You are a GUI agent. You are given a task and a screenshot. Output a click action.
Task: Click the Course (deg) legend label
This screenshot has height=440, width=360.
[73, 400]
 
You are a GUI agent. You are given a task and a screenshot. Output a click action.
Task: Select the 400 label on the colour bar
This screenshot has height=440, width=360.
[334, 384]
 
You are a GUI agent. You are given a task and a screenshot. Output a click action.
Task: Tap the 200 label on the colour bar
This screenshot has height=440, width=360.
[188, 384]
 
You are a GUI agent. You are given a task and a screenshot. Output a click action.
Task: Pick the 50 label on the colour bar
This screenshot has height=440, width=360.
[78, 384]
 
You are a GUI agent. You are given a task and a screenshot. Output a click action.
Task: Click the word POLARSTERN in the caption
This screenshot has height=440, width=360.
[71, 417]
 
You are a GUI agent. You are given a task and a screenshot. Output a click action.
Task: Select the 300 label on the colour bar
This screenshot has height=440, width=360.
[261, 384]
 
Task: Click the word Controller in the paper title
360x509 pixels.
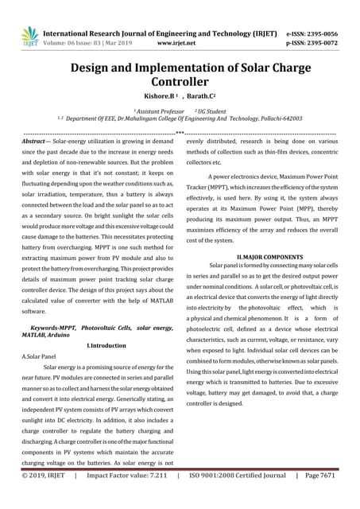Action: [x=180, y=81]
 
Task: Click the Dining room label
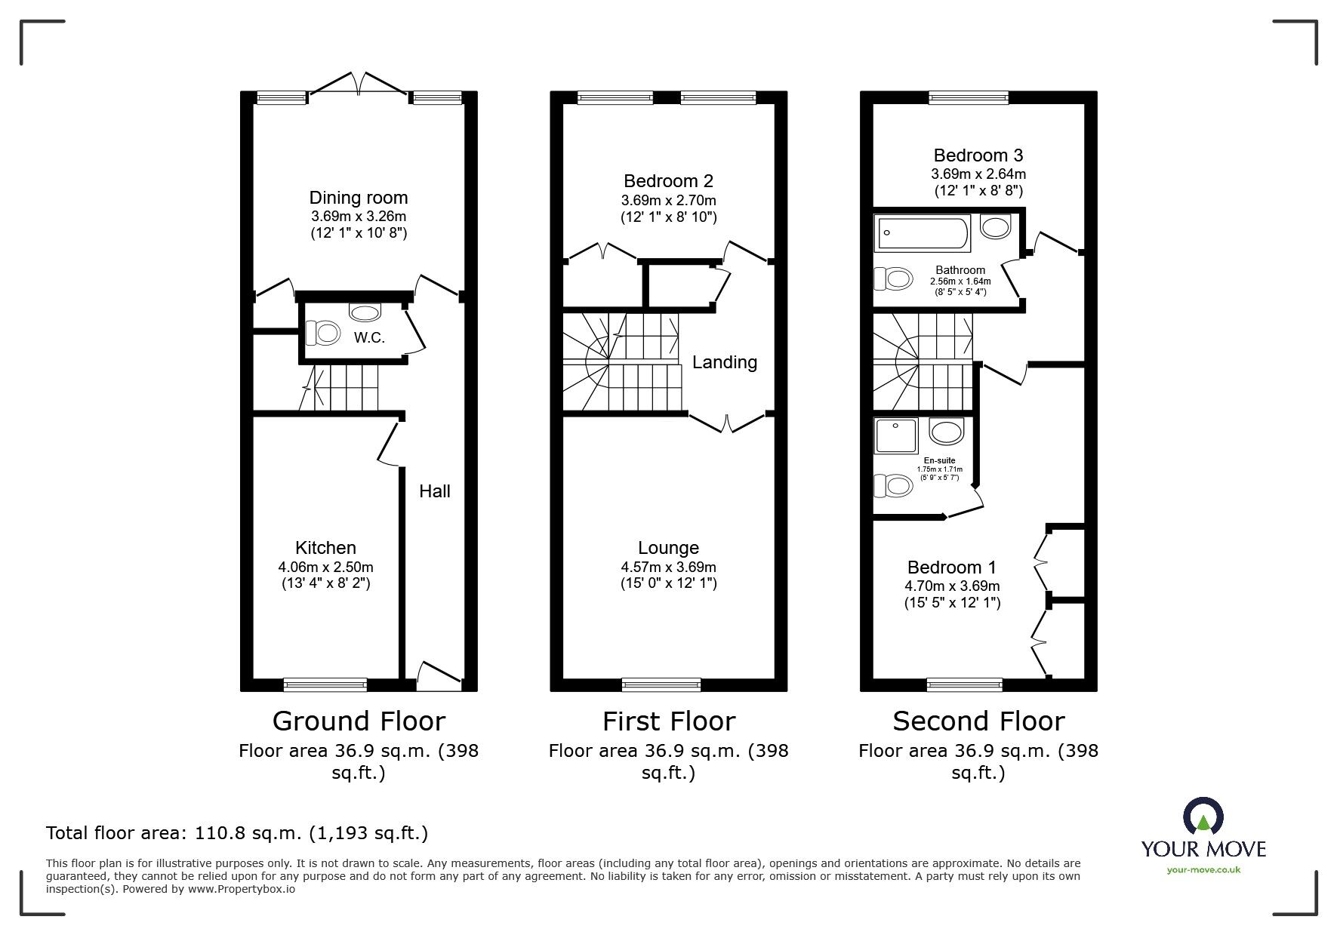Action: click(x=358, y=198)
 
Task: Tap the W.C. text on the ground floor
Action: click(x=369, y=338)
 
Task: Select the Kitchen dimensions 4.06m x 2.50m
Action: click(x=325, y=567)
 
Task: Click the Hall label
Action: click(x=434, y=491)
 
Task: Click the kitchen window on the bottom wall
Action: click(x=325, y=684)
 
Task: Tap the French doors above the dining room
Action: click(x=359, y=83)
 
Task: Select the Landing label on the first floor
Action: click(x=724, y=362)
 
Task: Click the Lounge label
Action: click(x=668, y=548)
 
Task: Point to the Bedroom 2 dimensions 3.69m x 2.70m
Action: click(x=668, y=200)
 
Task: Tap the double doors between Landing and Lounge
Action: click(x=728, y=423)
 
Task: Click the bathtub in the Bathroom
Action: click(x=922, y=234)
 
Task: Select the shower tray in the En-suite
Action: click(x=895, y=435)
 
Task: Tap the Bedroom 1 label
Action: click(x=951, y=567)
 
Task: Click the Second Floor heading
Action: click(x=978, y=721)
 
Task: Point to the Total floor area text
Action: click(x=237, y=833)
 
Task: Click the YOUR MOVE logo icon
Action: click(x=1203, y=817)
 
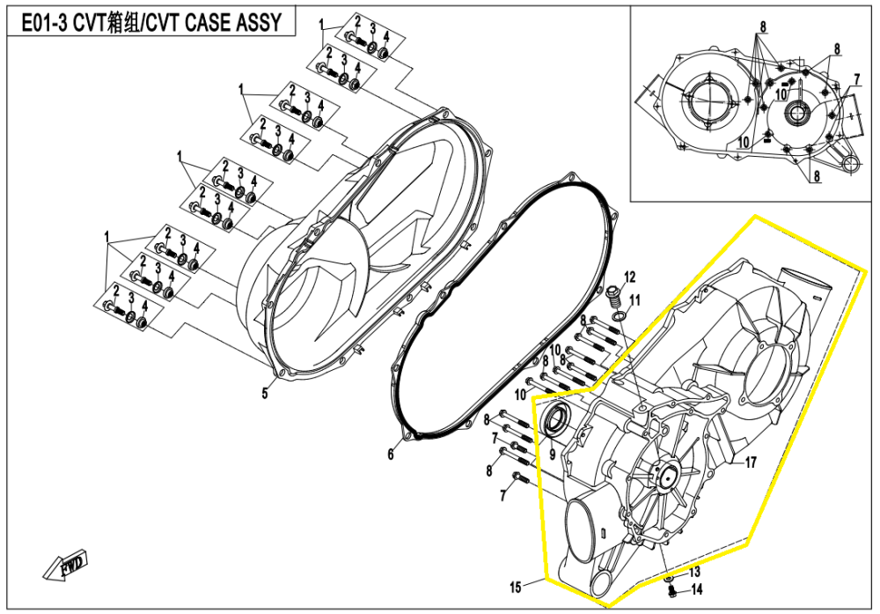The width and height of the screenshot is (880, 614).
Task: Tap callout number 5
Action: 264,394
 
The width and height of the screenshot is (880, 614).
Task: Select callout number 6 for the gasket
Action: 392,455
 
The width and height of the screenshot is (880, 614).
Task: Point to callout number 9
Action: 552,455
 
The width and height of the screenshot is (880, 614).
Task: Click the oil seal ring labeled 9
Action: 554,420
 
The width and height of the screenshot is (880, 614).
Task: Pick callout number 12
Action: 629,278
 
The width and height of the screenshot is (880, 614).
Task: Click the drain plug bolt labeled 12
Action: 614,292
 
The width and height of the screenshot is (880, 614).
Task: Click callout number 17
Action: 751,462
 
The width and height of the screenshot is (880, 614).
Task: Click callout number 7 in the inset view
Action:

####################

→ **Request**: Switch every "callout number" in the items above to "marker number" and write all the items out again with no other changes. Leave the pictures out.

→ **Solution to this exercise**:
You are a GUI agent. You are given a task and a screenshot. Output a click action.
Task: Click the Course (deg) legend label
This screenshot has height=440, width=360.
[73, 400]
 
You are a GUI agent. You are given a task and a screenshot. Output a click action.
Task: Select the 400 label on the colour bar
This screenshot has height=440, width=360.
[334, 384]
 
You are a GUI agent. You are given a task and a screenshot. Output a click action.
Task: Tap the 200 label on the colour bar
This screenshot has height=440, width=360.
[188, 384]
 
You are a GUI agent. You are given a task and a screenshot. Output a click action.
Task: Pick the 50 label on the colour bar
This screenshot has height=440, width=360.
[78, 384]
 
You are a GUI agent. You are given a task and a screenshot. Output a click action.
Task: Click the word POLARSTERN in the caption
This screenshot has height=440, width=360.
[71, 417]
 
You are a GUI agent. You are given a task and a screenshot. Output a click action.
Task: Select the 300 label on the colour bar
This screenshot has height=440, width=360.
[261, 384]
 
Task: Click the word Controller in the paper title
360x509 pixels.
Action: [x=180, y=81]
 
Task: Click the Dining room label
Action: click(x=358, y=198)
 
Task: Tap the W.C. text on the ground floor
Action: click(x=369, y=338)
 
Task: Select the Kitchen dimensions 4.06m x 2.50m
Action: click(x=325, y=567)
 
Task: Click the Hall label
Action: click(x=434, y=491)
 
Task: Click the kitchen window on the bottom wall
Action: click(x=325, y=684)
 
Task: Tap the French doors above the dining room
Action: click(x=359, y=83)
 
Task: Select the Landing label on the first floor
Action: click(x=724, y=362)
 
Task: Click the Lounge label
Action: click(x=668, y=548)
 
Task: Point to the Bedroom 2 dimensions 3.69m x 2.70m
Action: click(x=668, y=200)
 
Task: Tap the double doors between Landing and Lounge
Action: click(x=728, y=423)
 
Task: Click the bathtub in the Bathroom
Action: click(x=922, y=234)
 
Task: Select the shower tray in the En-suite
Action: click(x=895, y=435)
 
Task: Tap the Bedroom 1 label
Action: click(x=951, y=567)
 
Task: Click the Second Floor heading
Action: click(x=978, y=721)
 
Task: Point to the Total floor area text
Action: click(x=237, y=833)
 
Task: Click the YOUR MOVE logo icon
Action: click(x=1203, y=817)
 
The width and height of the screenshot is (880, 614).
Task: Tap marker number 5
Action: 264,394
 
The width and height of the screenshot is (880, 614).
Task: Select marker number 6 for the gasket
Action: 392,455
 
The width and height of the screenshot is (880, 614).
Task: Point to marker number 9
Action: 552,455
 
The width and height of the screenshot is (880, 614).
Task: Click the oil seal ring labeled 9
Action: 554,420
 
The width and height of the screenshot is (880, 614).
Task: Pick marker number 12
Action: 629,278
 
The width and height of the screenshot is (880, 614).
Task: Click the drain plug bolt labeled 12
Action: 614,292
 
The width and height of the screenshot is (880, 614).
Task: Click marker number 17
Action: 751,462
 
The width and height of the screenshot is (880, 614).
Task: Click marker number 7 in the inset view
Action:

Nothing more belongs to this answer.